──────── EXERCISE INPUTS

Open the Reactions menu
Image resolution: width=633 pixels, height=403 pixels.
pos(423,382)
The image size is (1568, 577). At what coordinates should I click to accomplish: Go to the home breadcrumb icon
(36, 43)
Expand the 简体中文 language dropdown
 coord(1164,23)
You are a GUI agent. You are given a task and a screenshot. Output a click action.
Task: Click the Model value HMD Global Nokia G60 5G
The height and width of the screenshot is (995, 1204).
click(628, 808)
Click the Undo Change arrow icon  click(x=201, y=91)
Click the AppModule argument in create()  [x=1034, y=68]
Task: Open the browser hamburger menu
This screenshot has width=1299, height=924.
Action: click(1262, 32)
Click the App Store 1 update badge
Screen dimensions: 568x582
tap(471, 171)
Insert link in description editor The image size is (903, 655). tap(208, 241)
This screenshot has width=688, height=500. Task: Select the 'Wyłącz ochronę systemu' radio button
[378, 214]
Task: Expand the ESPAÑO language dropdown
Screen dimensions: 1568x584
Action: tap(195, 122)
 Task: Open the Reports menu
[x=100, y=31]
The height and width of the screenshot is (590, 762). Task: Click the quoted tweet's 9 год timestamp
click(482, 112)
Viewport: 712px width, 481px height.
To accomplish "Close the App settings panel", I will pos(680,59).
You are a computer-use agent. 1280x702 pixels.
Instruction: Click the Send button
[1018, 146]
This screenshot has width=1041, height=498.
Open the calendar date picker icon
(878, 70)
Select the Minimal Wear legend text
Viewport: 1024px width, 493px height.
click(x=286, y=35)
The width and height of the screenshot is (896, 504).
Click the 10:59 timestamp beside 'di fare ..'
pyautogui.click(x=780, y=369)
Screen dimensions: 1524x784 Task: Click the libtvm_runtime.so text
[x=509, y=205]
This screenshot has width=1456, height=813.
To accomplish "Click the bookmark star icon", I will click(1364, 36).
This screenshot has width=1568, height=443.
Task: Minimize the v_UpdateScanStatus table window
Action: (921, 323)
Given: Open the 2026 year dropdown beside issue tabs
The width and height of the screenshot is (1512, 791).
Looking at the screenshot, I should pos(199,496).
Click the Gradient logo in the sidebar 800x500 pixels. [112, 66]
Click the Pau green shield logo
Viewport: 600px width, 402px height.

────────────────

» **WORK ITEM**
Your response should consist solely of the lines from the one containing "The width and height of the screenshot is (1512, 791)." to the end of the entries, both ends included, exactly as they appear.

» **SOLUTION TO THE EXERCISE**
The width and height of the screenshot is (1512, 791).
Looking at the screenshot, I should pos(199,496).
Click the Gradient logo in the sidebar 800x500 pixels. [112, 66]
Click the Pau green shield logo
Viewport: 600px width, 402px height.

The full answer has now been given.